• EXERCISE INPUTS:
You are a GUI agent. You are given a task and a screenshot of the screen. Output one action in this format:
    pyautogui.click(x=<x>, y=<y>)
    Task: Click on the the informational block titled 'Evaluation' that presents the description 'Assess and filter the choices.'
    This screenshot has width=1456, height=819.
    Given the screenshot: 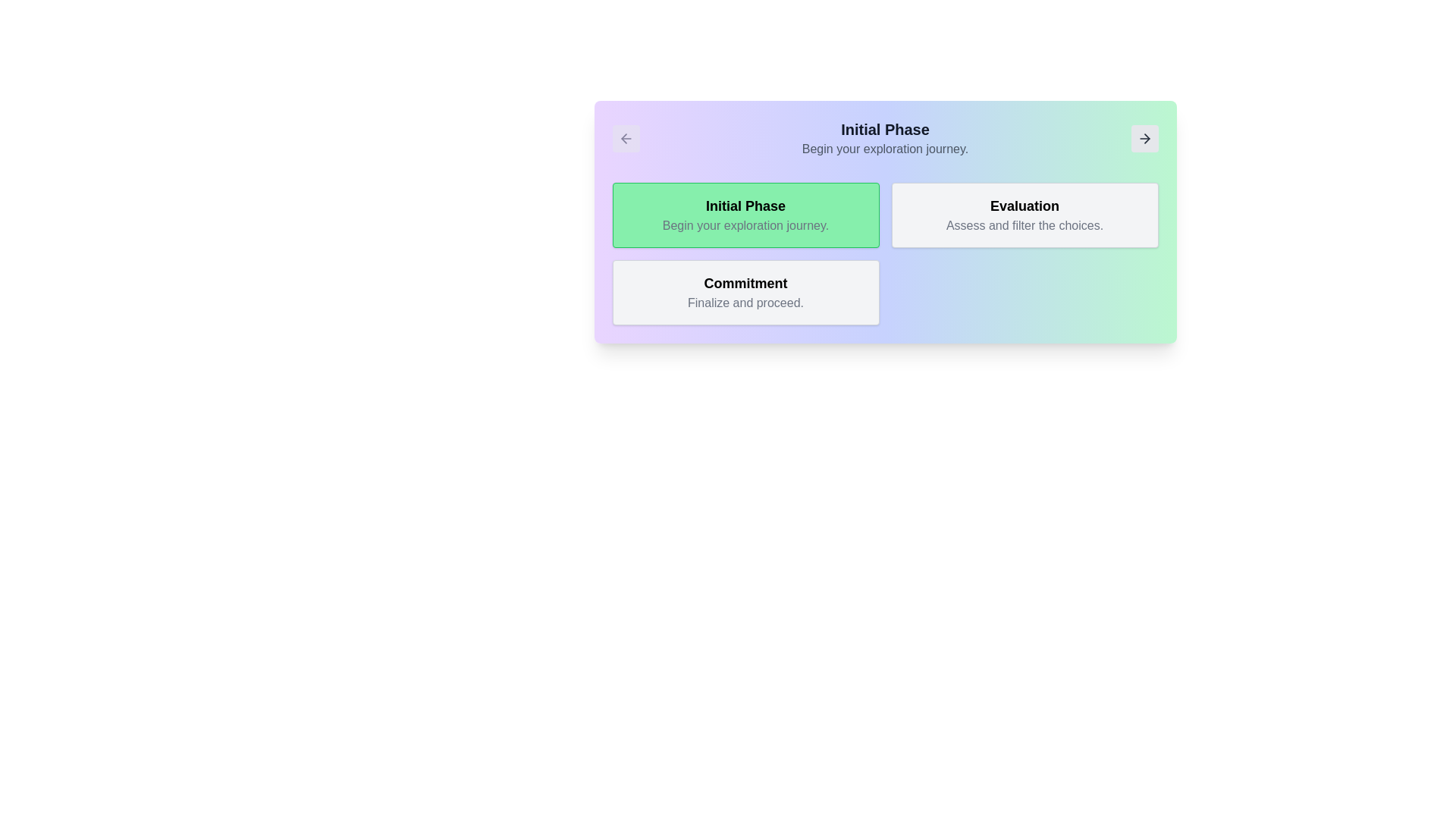 What is the action you would take?
    pyautogui.click(x=1025, y=215)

• WHAT YOU NEED TO DO: Copy the records starting at their first line and ending at the line containing "Task: Click on". Switch "agent" to "assistant" and leave everything else unchanged.

• THE SOLUTION:
You are a GUI assistant. You are given a task and a screenshot of the screen. Output one action in this format:
    pyautogui.click(x=<x>, y=<y>)
    Task: Click on the the informational block titled 'Evaluation' that presents the description 'Assess and filter the choices.'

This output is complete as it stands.